## SELECTED EXTRACT
§

After an earlier post, some commenters suggested that parts of Piketty's message were lost in translation. I suspect that is the case here. After all, the three concepts cited by Piketty seem far less important than M, P and Y. Is it possible he meant "system of capital", not "capitalism"?

I was criticized for being too negative in my previous post; so let me praise Piketty for the following (pp. 31-32):

I did not find the work of US economists entirely convincing. To be sure, they were all very intelligent, and I still have many friends from that period of my life. But something strange happened: I was only too aware of the fact that I knew nothing at all about the world's economic problems. My thesis consisted of several relatively abstract mathematical theorems. Yet the profession liked my work. I quickly realize that there had been no significant effort to collect historical data on the dynamics of inequality since Kuznets, yet the profession continued to churn out purely theoretical results without even knowing what facts needed to be explained. And it expected me to do the same. When I returned to France, I set out to collect the missing data.

To put it bluntly, the discipline of economics has yet to get over its childish passion for mathematics and for purely theoretical and often highly ideological speculation, at the expense of historical research in collaboration with the other social sciences.


Although I differ with Piketty on policy questions, I am very fond of his views on methodology.

I've just finished the second chapter (the first after the intro), and found it to be very clear and easy to understand. My only quibble (in addition to the 1st fundamental law of "capitalism") is the following claim (p. 71):

China, for example, still imposes controls on capital: foreigners cannot invest in the country freely, but that has not hindered capital accumulation, for which domestic savings largely suffice. Japan, South Korea, and Taiwan all financed investment out of savings.
Here Piketty failed to do his homework on East Asian growth. During its high growth period of roughly 1960 to 1997, South Korea relied very heavily on foreign savings to finance its investment. This allowed South Korea to have higher living standards during its period of rapid growth than China, which severely squeezed consumption in order to generate enough savings for their high-growth model.

Comments and Sharing





COMMENTS (9 to date)
...some commenters suggested that parts of Piketty's message were lost in translation.

§

## DATA ROWS
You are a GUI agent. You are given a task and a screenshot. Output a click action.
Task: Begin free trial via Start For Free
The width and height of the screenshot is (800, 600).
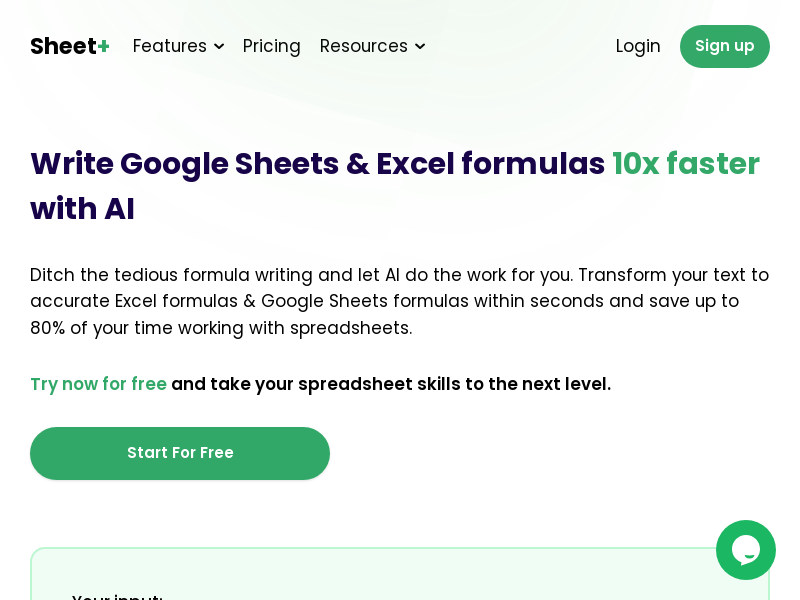(x=180, y=453)
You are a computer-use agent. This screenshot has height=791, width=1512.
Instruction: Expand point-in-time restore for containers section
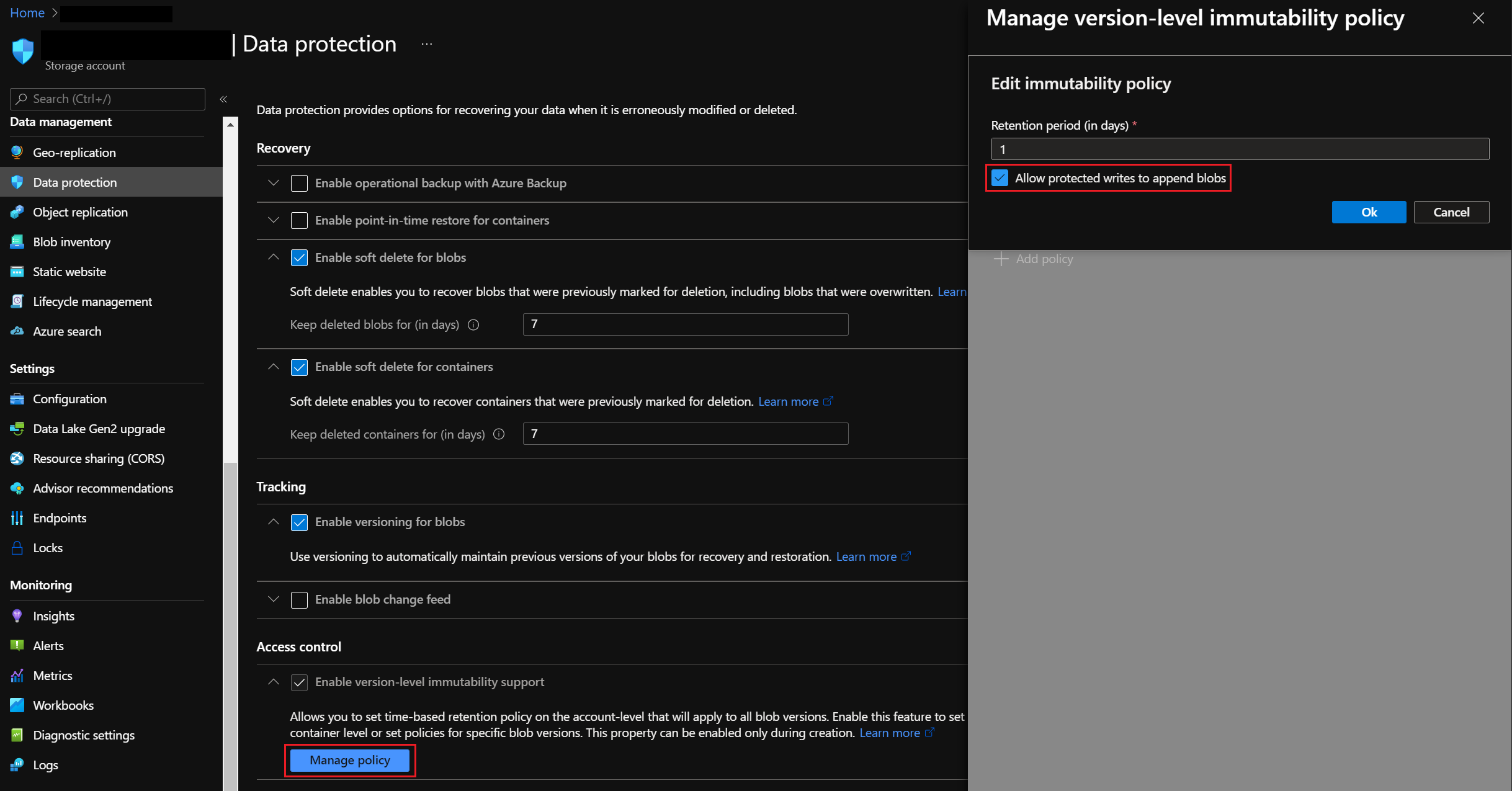[273, 220]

§

## REQUIRED WORK
A - From the post on Piketty, reproduce the passage starting with "Although I differ" and going on through "out of savings.".
B - Shorten the paragraph of the post on Piketty that begins "Here Piketty failed to do his homework" to two sentences, keeping its main facts.
The records play no part in what comes next.

## ANSWERS TO THE TASKS
A -
Although I differ with Piketty on policy questions, I am very fond of his views on methodology.

I've just finished the second chapter (the first after the intro), and found it to be very clear and easy to understand. My only quibble (in addition to the 1st fundamental law of "capitalism") is the following claim (p. 71):

China, for example, still imposes controls on capital: foreigners cannot invest in the country freely, but that has not hindered capital accumulation, for which domestic savings largely suffice. Japan, South Korea, and Taiwan all financed investment out of savings.

B - Piketty got East Asian growth wrong, because South Korea relied very heavily on foreign savings to finance its investment during its high growth period of roughly 1960 to 1997. This gave South Korea higher living standards during rapid growth than China, which severely squeezed consumption to generate enough savings for its high-growth model.